- Directed by: Philip Kaufman
- Written by: Philip Kaufman
- Produced by: Philip Kaufman
- Starring: Jon Voight Monique van Vooren Severn Darden Lois Darling Lou Gilbert
- Cinematography: Bill Butler
- Edited by: Luke Bennett Aram Boyajian
- Music by: Meyer Kupferman
- Production company: Jericho Productions
- Distributed by: Trans American Films
- Release date: April 29, 1967 (Cannes);
- Running time: 83 minutes
- Country: United States
- Language: English

= Fearless Frank =

1967 film by Philip Kaufman

Fearless Frank is a 1967 American fantasy comedy film written and directed by Philip Kaufman. It is notable as the film debut of Jon Voight. Voight plays a murdered drifter who gets reanimated and turned into a superhero by a scientist (Severn Darden). Other notable cast members include Nelson Algren as a mobster named Needles, and Ken Nordine as the narrator, credited as "The Stranger."

==Plot==
Frank is an unsophisticated country boy who journeys to Chicago to find his fortune. Upon arrival he crosses the path of Plethora, who is on the run from a gangster known only as The Boss. The Boss's henchmen arrive, take Plethora and shoot Frank dead.
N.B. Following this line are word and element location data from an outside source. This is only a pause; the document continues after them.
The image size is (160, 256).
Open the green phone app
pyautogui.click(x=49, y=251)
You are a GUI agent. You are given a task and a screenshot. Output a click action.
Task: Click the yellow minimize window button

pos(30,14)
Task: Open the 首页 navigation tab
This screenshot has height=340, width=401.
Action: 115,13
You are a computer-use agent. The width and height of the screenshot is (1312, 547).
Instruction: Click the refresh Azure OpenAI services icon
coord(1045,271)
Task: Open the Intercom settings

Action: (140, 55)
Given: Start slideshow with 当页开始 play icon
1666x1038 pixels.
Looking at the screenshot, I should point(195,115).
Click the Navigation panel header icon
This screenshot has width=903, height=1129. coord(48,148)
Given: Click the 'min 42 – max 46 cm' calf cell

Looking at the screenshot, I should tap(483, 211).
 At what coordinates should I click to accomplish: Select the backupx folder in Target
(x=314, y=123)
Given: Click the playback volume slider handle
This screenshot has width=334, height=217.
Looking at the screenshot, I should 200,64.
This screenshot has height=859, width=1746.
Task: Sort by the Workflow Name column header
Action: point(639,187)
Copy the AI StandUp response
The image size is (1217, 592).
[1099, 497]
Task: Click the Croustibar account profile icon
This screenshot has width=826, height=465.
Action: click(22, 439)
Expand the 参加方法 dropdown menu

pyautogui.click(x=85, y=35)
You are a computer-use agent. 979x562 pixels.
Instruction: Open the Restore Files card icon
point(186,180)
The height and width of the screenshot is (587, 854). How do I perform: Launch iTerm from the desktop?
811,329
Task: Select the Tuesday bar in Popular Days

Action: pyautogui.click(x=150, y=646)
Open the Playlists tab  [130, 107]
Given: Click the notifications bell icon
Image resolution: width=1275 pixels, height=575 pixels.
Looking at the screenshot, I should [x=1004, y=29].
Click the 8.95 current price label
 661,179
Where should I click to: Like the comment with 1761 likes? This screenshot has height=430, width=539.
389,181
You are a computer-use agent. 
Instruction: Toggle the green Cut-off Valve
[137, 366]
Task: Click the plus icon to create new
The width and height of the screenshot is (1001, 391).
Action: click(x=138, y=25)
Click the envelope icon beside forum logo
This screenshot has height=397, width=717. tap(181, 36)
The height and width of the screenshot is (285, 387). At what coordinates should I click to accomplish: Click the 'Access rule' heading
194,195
His body is discovered by The Good Doctor and his servant Alfred. Claude uses his invention to create what he believes will be a "brave new man", resurrecting Frank. Claude trains Frank to become an educated and benevolent citizen, before revealing to his pupil that the latter has supernatural powers. Frank then begins his career as a crime-fighter, having many adventures and misadventures along the way.

==Cast==
- Monique van Vooren as Plethora
- Jon Voight as Fearless Frank
- Joan Darling as Lois
- Severn Darden as The Good Doctor / Claude, the mad scientist
- Anthony Holland as Alfred
- Lou Gilbert as The Boss
- Benito Carruthers as The Cat
- David Steinberg as The Rat
- David Fisher as Screwnose
- Nelson Algren as Needles

== Production ==
Philip Kaufman saw Jon Voight in an off-Broadway adaption of A View from a Bridge. Kaufman soon cast Voight in the film, which was shot circa 1965.